#### ABOUT THIS EXERCISE
Copying each record below exactly is the whole task.

(Stored data)

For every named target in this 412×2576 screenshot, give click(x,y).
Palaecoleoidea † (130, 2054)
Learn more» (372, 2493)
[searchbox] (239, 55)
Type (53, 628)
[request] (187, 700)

#### EXERCISE ANSWER
For every named target in this 412×2576 screenshot, give click(x,y).
Palaecoleoidea † (130, 2054)
Learn more» (372, 2493)
[searchbox] (239, 55)
Type (53, 628)
[request] (187, 700)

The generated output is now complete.